鞘氨醇激酶活性测定方法的建立及其初步应用

目的:建立生物样品中鞘氨醇激酶(SPK)活性和1-磷酸鞘氨醇(S1P)含量的测定方法.方法:用Flag标记的SPK基因表达载体转染ECV304细胞,用Western blot方法检测转染后SPK基因的表达,用酶促反应、同住素掺入和薄层层析的方法检测SPK的活性.提取细胞或组织的S1P,碱性磷酸酶消化去除磷酸根,然后利用SPK的催化活性和同位素标记的方法对S1P进行定量.结果:转染基因后细胞的SPK表达明显升高,活性显著增强,细胞内S1P的含量也明显增多.肝细胞生长因子(HGF)刺激能增强ECV304细胞SPK的活性和细胞内S1P水平.结论:建立了SPK活性和S1P含量的测定方法.

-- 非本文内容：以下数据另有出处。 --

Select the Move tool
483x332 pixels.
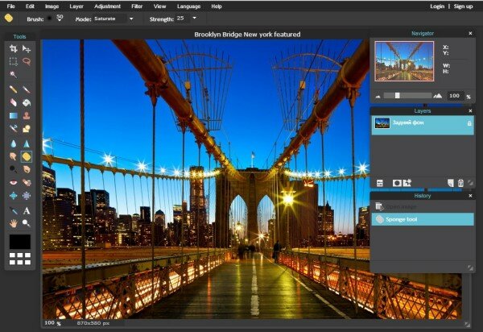27,48
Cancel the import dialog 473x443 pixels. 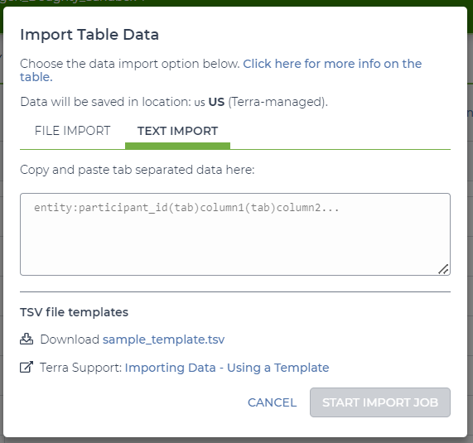(x=272, y=402)
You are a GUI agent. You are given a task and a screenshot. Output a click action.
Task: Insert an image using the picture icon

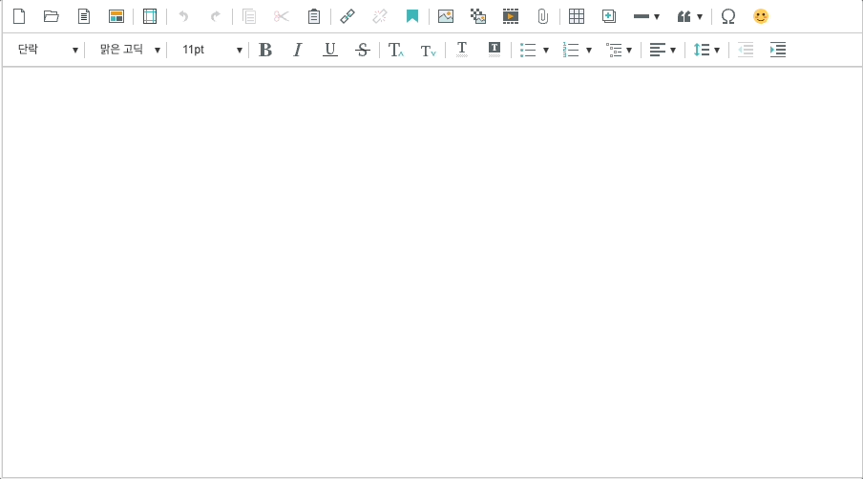coord(446,16)
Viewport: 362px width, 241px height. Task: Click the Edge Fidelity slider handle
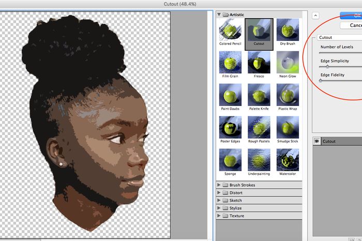[321, 81]
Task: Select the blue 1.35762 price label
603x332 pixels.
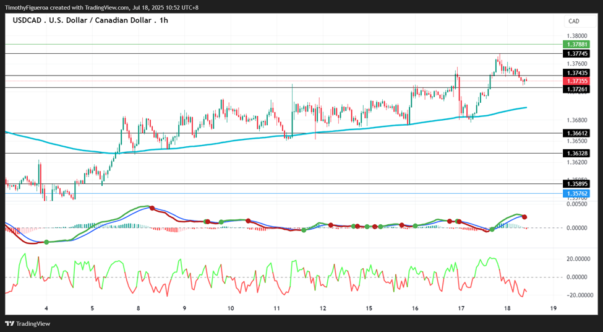Action: click(x=576, y=193)
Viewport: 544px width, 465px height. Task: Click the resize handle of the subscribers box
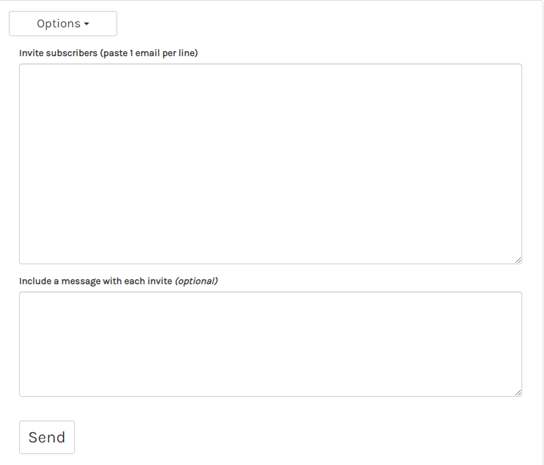coord(518,260)
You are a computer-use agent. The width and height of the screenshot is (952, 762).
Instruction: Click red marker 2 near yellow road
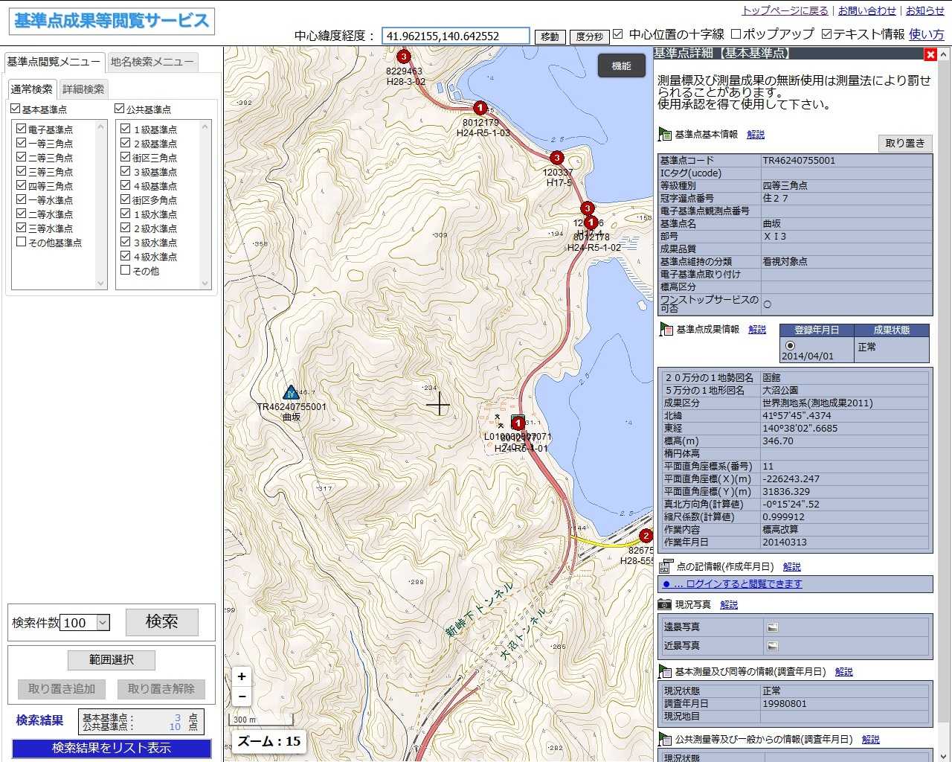click(646, 536)
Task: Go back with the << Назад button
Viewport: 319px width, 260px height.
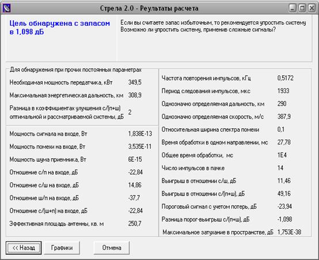Action: pos(24,248)
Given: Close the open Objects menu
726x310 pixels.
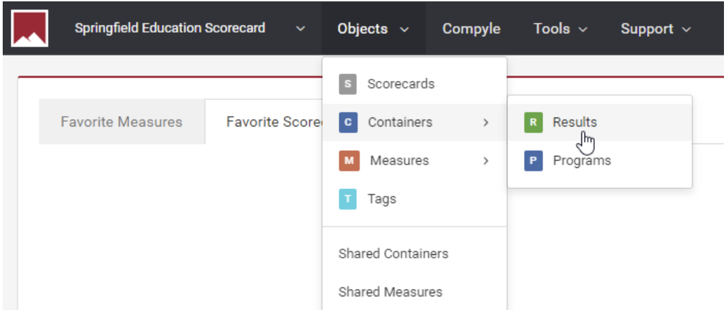Looking at the screenshot, I should point(373,29).
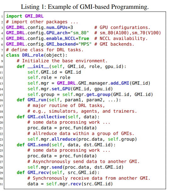Screen dimensions: 169x191
Task: Click add_GMI call on line 13
Action: [x=120, y=83]
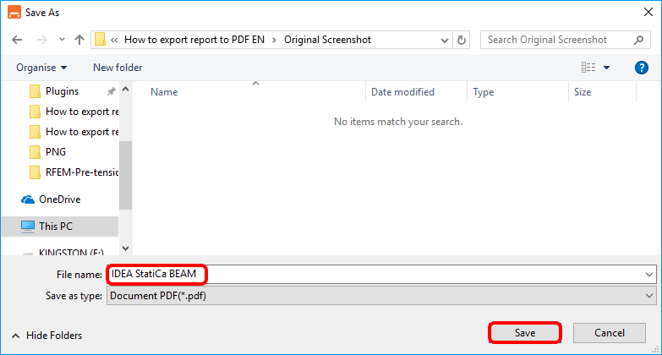Sort by the Name column

click(x=164, y=92)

Establishment of a method for determining the sphingosine kinase activity and its initial application

Aim: To establish the methods for determining the activity of sphingosine kianse(SPK) and the content of sphingosine 1-phosphate(S1P) in biological samples.Methods: The ECV304 cells were transfected with pcDNA3 vector encoding Flag-labeled SPK gene.The expression of SPK was measured by Western blot assay and the activity of SPK was determined by enzymatic reaction,isotope incorporation and thin-layer chromatography methods.The S1P in biological samples was extracted,digested by alkaline phosphatase and then catalyzed by SPK.The S1P contents were determined according to the amounts of products. Results: SPK gene transfection could enhance the expression and activity of SPK in cells markedly,and the cellular S1P was also increased obviously.HGF stimulation could increase the activity of SPK and cellular S1P in ECV304 cells.Conclusion: Methods for determining the acti-vity of SPK and the content of SPK in biological samples were established.